Stefan Monnier wrote:
> AFAICT, this vulnerability also applies to the way GNU packages are
> distributed in ftp.gnu.org (i.e. as a tarball plus a .sig file).
>
> Is that right?

Yes, because there are no hashes in, or signatures on, 
http://ftp.gnu.org/find.txt.gz or http://ftp.gnu.org/ls-lrRt.txt.gz

They used to do it right; see
http://ftp.gnu.org/before-2003-08-01.md5sums.asc

But it looks like they stopped.

Having to redo a huge monolithic metadata file whenever any data file changes 
is inefficient; it's more efficient for the metadata for each directory to just 
have the hash of each file in the directory and the hash of the metadata of 
each subdirectory, like Git does. But either way will prevent package replay 
attacks.

>> Executive summary to fix the vulnerabilities:
>
> Another way to attack the problem is to include the file name along with
> its content in "the thing that gets signed".
> I.e. the signature shouldn't apply to the output of "cat <foo>" but to
> the output of "echo <foo>; cat <foo>".
>
> This way an attacker can't take <vulnerable>.tar along with
> <vulnerable>.tar.sig and send them off as <safe>.tar along with
> <safe>.tar.sig.

If filenames include version numbers and the version numbers are never reused, 
then your solution does prevent package replay attacks. Since Emacs packages 
already include a Version header (and the package name), you could actually do 
your proposed verification using that header, without changing the way 
signatures are currently made, which is a solution I addressed in my original 
emacs-devel message.

But having a list of hashes of all the packages (and even better, chaining 
together all the versions of that list) makes changes to any package more 
conspicuous, which makes the attacker's job harder, as I explained. And if you 
do that, then the elpa key no longer needs to sign individual packages at all. 
Git, Fossil, and Debian's apt-get use hash lists, and Git and Fossil also chain 
together the lists, so there's good precedence. Both are simple to do for 
Emacs: in the archive-contents file, include the hash of each package and the 
hash of the previous version of archive-contents.

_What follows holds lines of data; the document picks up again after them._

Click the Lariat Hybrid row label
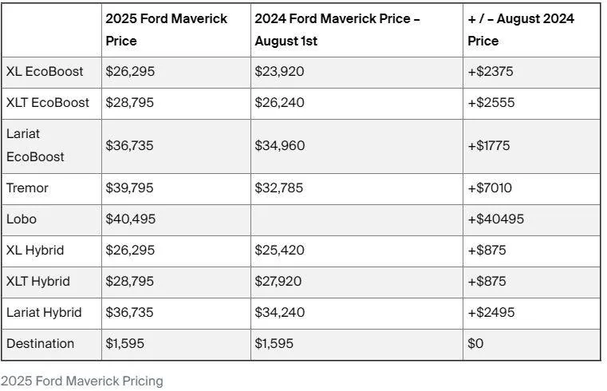 pos(44,313)
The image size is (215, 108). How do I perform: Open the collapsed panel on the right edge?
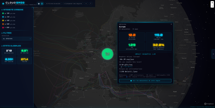pyautogui.click(x=213, y=54)
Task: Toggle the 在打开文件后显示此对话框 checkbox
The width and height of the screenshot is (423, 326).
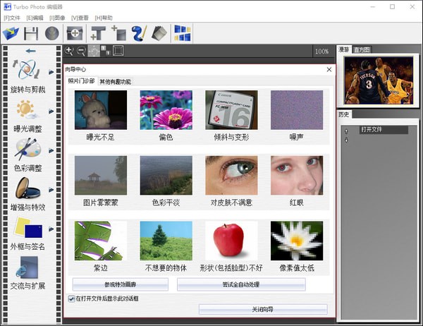Action: point(71,298)
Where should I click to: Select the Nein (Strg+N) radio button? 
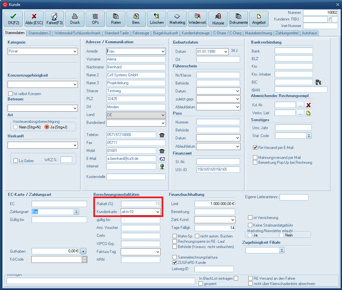[x=16, y=127]
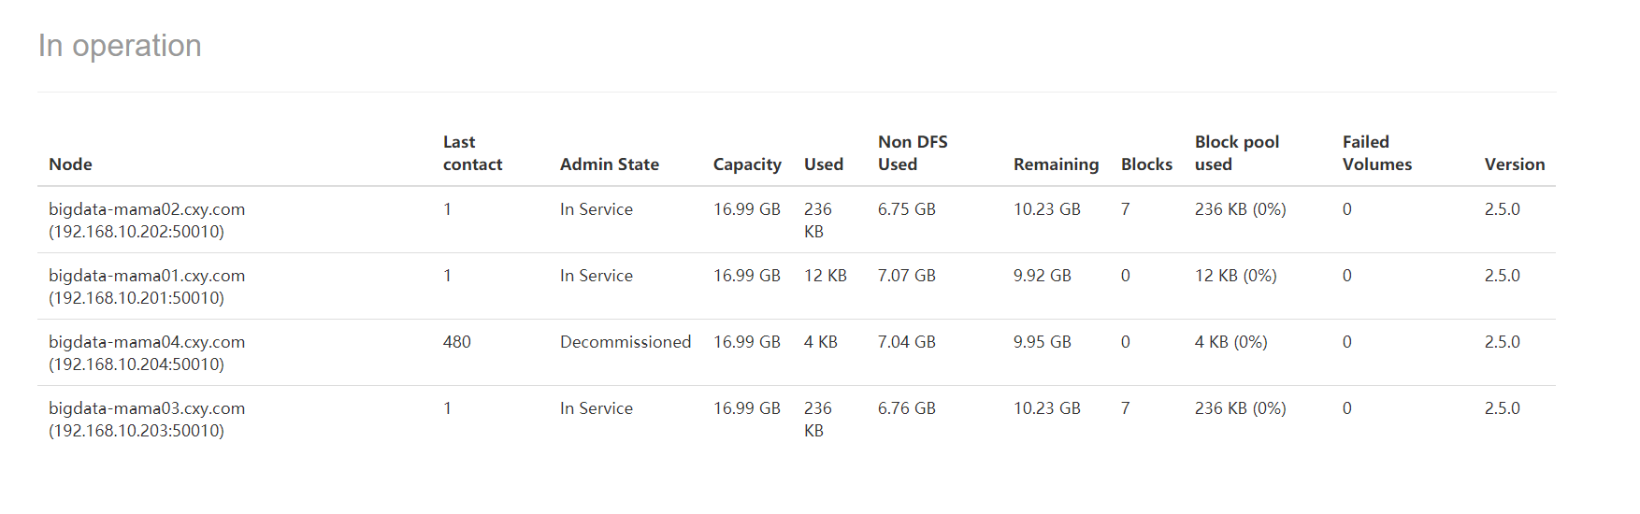Click the Blocks column header
The width and height of the screenshot is (1640, 514).
point(1146,164)
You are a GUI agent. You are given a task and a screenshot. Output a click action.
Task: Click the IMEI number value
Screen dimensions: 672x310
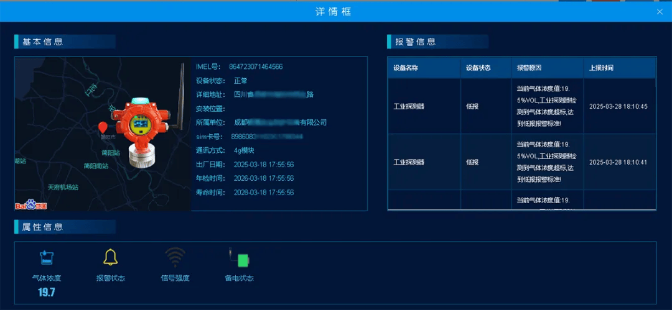(256, 66)
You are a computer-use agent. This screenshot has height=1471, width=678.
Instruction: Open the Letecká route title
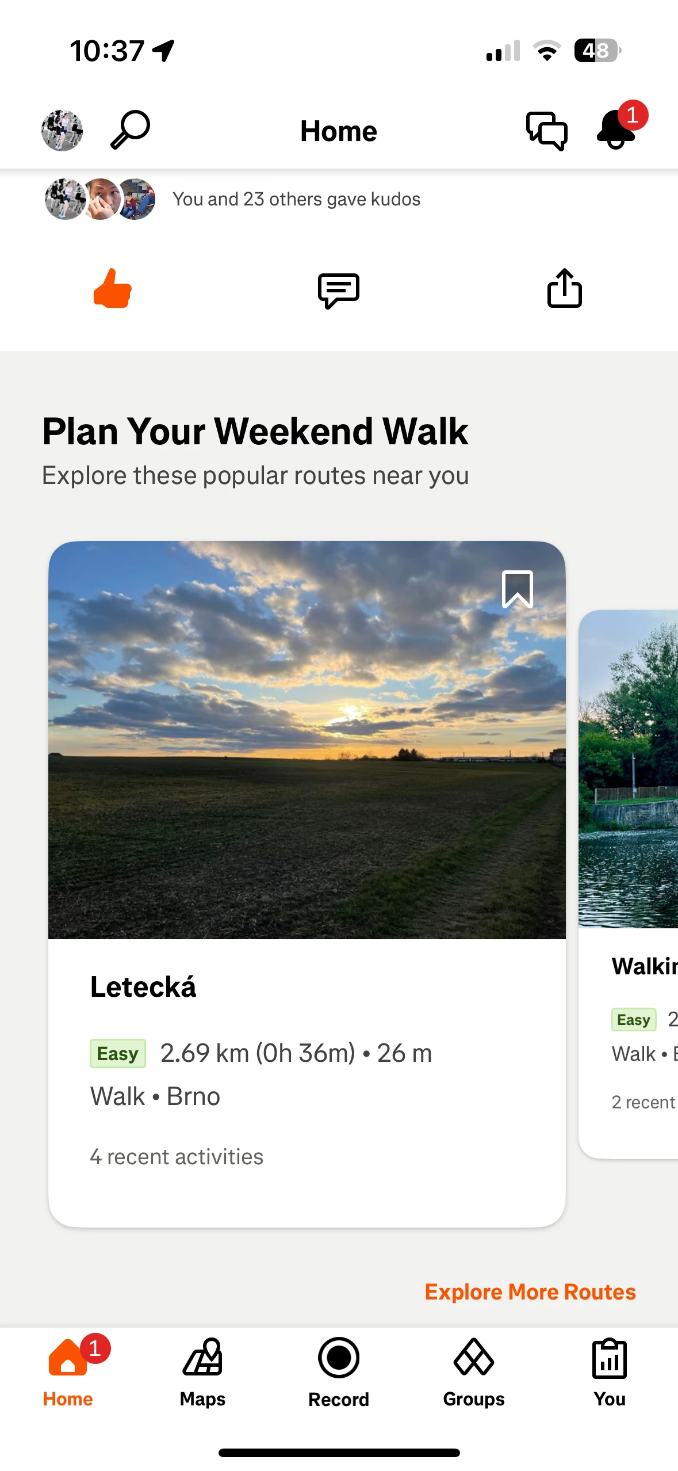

But remember, none of the above prevents metadata replay attacks. If the user 
himself is specifying the metadata (e.g. you manually request Emacs 24.4 
because you know that's the latest version), then verification to prevent 
metadata replay attacks isn't the computer's job. But when the user just says 
to update some package(s) to the latest version, without specifying the 
version, then it is the computer's job. For this, put a timestamp of the 
archive-contents file into the file itself.